La inflación puede bajar en el reporte nacional y, aun así, sentirse pesada en la mesa de una familia. Esa distancia entre el indicador económico y la compra cotidiana es el punto de partida del Índice Comunicación Viral de la Despensa, una medición propia para seguir el costo real de comer en Cancún, Playa del Carmen, Chetumal y Felipe Carrillo Puerto.
El dato nacional muestra alivio: en junio de 2026, el Índice Nacional de Precios al Consumidor disminuyó 0.27% mensual y la inflación anual se ubicó en 3.37%, de acuerdo con el INEGI. Pero dentro del mismo reporte aparece una señal que toca directamente al consumo familiar: los alimentos procesados, bebidas y tabaco subieron 5.08% anual, por encima de la inflación general.
En Quintana Roo, la lectura es más sensible. El Economista, con datos de INEGI, reportó que la inflación estatal pasó de 4.21% anual en junio de 2025 a 5.39% en junio de 2026; además, Quintana Roo y Yucatán fueron las únicas entidades donde la inflación se aceleró frente al año anterior.
Un índice local para medir la despensa real
La propuesta de Comunicación Viral no busca repetir el dato macroeconómico. Busca llevarlo al carrito, al mercado, al tianguis y a la tienda de colonia.
El Índice Comunicación Viral de la Despensa mediría una canasta de 20 a 25 productos de consumo frecuente, con levantamientos mensuales en distintas ciudades del estado. La medición permitiría comparar supermercados, mercados públicos, tianguis y tiendas de colonia, para saber dónde pesa más la compra y qué productos empujan el gasto familiar.
La canasta incluiría productos básicos como tortilla, huevo, pollo, arroz, frijol, aceite, leche, pasta, papa, jitomate, limón, plátano, manzana, pan, papel higiénico, sardina, verduras y productos de limpieza básica. No sería una medición de lujo ni de consumo aspiracional. Sería una fotografía del gasto que sostiene una semana común.
Profeco ya realiza un monitoreo nacional de productos de primera necesidad. Su reporte del 13 de julio de 2026 tomó como referencia una canasta de alto consumo para una familia de cuatro integrantes y mostró precios vigentes del 29 de junio al 3 de julio. En la zona sur, donde se incluye Quintana Roo, aparecieron dos registros de Cancún: Walmart Cobá con 847.40 pesos y Mega Soriana López Portillo con 829.50 pesos por canasta.

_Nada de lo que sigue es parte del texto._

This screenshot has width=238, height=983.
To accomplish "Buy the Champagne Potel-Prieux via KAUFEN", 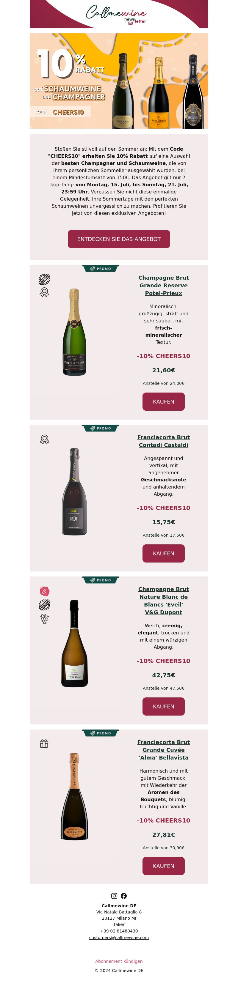I will pos(164,401).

Comer en Quintana Roo no cuesta igual en todas partes
La diferencia local no se explica con una sola variable. En Quintana Roo intervienen distancias de traslado, refrigeración, combustible, renta comercial, mermas, demanda turística, temporada alta, intermediación y disponibilidad de producto. Comprar en una zona turística no pesa igual que hacerlo en una colonia popular. Tampoco cuesta lo mismo surtir productos en Cancún que en Chetumal o Felipe Carrillo Puerto.

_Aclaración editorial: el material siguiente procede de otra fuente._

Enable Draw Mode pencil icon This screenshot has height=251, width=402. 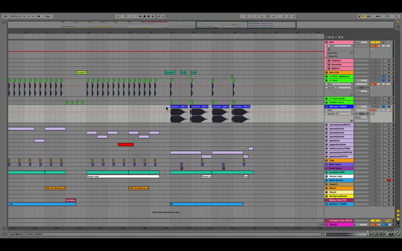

Ahí está el valor del índice: convertir el precio en lectura territorial. No basta decir que la papa, el jitomate o el chile subieron. Hay que saber cuánto cuesta llenar una mesa familiar, cuántas horas de trabajo representa y cómo cambia el gasto entre ciudades.

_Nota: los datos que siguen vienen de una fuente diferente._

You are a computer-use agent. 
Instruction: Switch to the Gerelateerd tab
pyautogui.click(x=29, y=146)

El salario mínimo general vigente en 2026 es de 315.04 pesos diarios, de acuerdo con la Comisión Nacional de los Salarios Mínimos. Ese dato permitiría calcular, cada mes, cuántos días de ingreso necesita una persona para cubrir una despensa básica en distintas zonas del estado.
Del dato económico al bolsillo familiar
El Índice Comunicación Viral de la Despensa se plantea como una medición periódica para documentar el comportamiento de los precios básicos en Quintana Roo y ofrecer una referencia local sobre el costo de alimentación en distintos municipios.
Cada edición mensual registrará el costo total de una canasta de consumo frecuente, los productos con mayores variaciones, las ciudades con precios más altos o más bajos y los establecimientos donde se identificaron mejores precios al momento del levantamiento.
El objetivo es contrastar el dato económico general con el gasto cotidiano. Mientras la inflación se reporta como un indicador nacional, la compra de alimentos se vive de manera distinta según la ciudad, el tipo de comercio, la zona y la disponibilidad de productos.
En Quintana Roo, donde el turismo influye en empleo, consumo, servicios y movilidad, el precio de la despensa ayuda a entender cómo se comporta la economía familiar más allá de los indicadores generales.